- [The task]:
In the listing below, find each line that holds the string "coordinates" and copy it.

- [Dataset entries]:
--------------------------------------------------
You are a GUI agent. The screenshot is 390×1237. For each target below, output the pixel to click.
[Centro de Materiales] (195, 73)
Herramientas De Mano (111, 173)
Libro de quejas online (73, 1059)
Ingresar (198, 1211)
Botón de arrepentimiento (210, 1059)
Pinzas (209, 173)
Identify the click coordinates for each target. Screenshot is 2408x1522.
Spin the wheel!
--------------------------------------------------
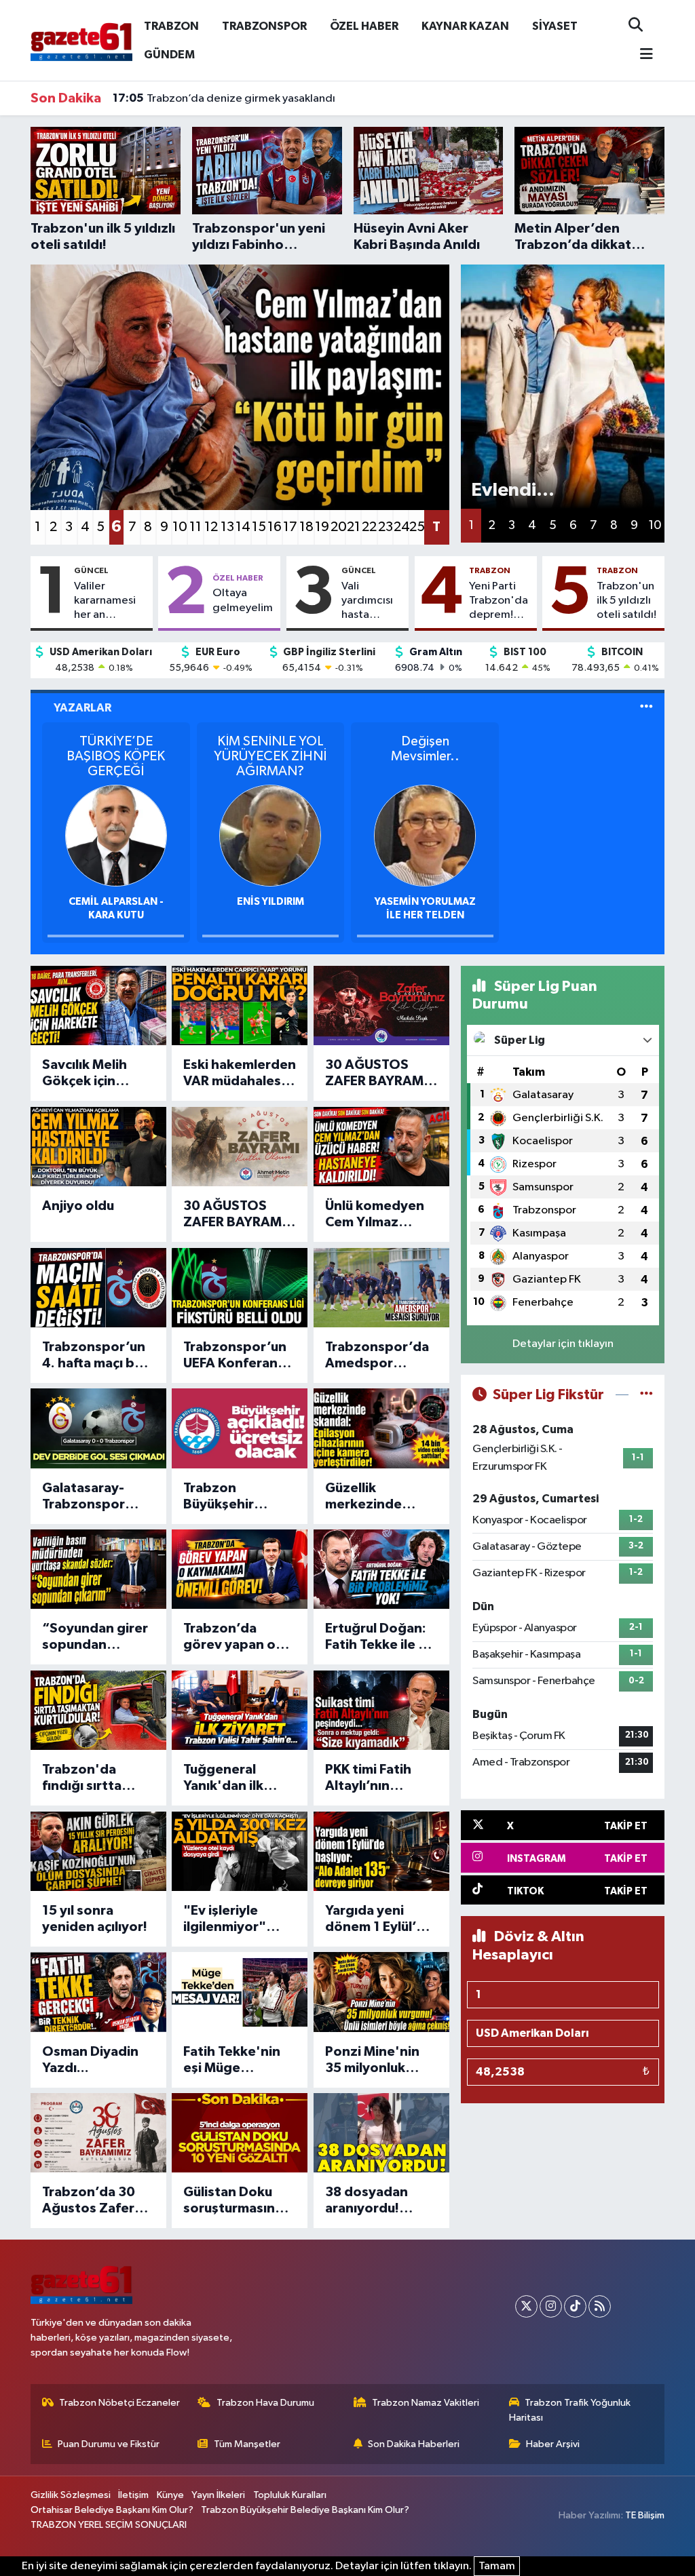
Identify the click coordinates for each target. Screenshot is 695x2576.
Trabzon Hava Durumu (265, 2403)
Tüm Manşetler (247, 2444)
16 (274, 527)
--------------------------------------------------
- [Output below]:
Identify the click coordinates for each target. Screenshot is 2408x1522.
Identify the click coordinates for each target. Screenshot is 695x2576.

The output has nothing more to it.